The biggest share of detected malicious links between December 2020 and May were sent via WhatsApp (89.6 per cent), followed by Telegram (5.6 per cent), according to data shared by Kaspersky Internet Security for Android, part of the cyber security firm Kaspersky Lab.
Messaging app Viber was in third place with a share of 4.7 per cent and Hangouts had less than one per cent share.
Countries experiencing the highest number of phishing attacks were Russia (46 per cent), Brazil (15 per cent) and India (7 per cent).
"Statistics show that phishing in instant messenger apps is still one of the most popular tools among scammers. This is partly due to the wide popularity of these apps among the audience, as well as the ability to use the built-in functionality of applications to carry out attacks," said Tatyana Shcherbakova, Senior Web Content Analyst at Kaspersky.
In a phishing attack, a cybercriminal sends a fraudulent message designed to trick a human victim into revealing sensitive information to the attacker, or to deploy malicious software on the victim's infrastructure like ransomware.

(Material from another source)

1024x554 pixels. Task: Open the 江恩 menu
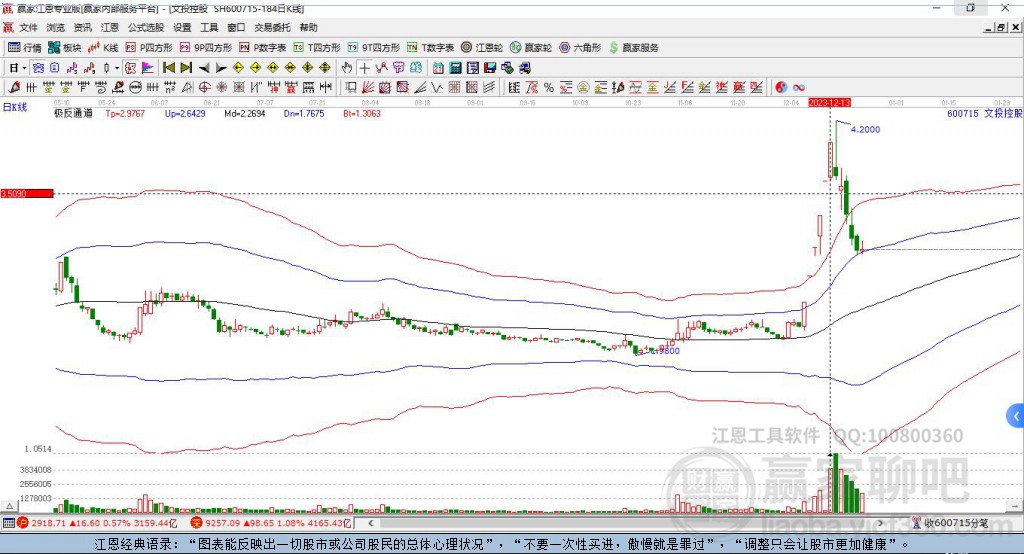[x=109, y=28]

Sometimes, it can be difficult to determine whether an attack is phishing, as the difference can be just one character or a minor mistake.
"Vigilance combined with anti-phishing technologies form a reliable tool in the fight against phishing in messenger apps," Shcherbakova said in a statement.
According to researchers, messenger apps outstripped social networks by 20 per cent in 2020 in terms of popularity among users, and became the most popular tool for communication.
In 2020, the global audience for messenger apps reached 2.7 billion and by 2023, it is expected to grow to 3.1 billion.
The Kaspersky team recorded 91,242 detections globally between December and and May.
Telegram had the least amount of detections, but was similar in geography to WhatsApp.
The biggest number of malicious links were detected in Russia (56 per cent), India (6 per cent) and Turkey (4 per cent).
In terms of the number of phishing attacks recorded per user on WhatsApp, Brazil (177) and India (158) led the way.
Scammers often use WhatsApp and other messengers to communicate with users who were found on a legitimate resource (for example, various marketplaces and accommodation booking services) and also use them as a method of communication in malicious messages.
"Even if messages and websites look real, the hyperlinks, most likely, will have incorrect spelling, or they can redirect you to a different place," the researchers noted.
Even if a message or letter came from one of your best friends, remember that their accounts could also have been hacked.
"Remain cautious in any situation. Even if a message seems friendly, be wary of links and attachments," they advised.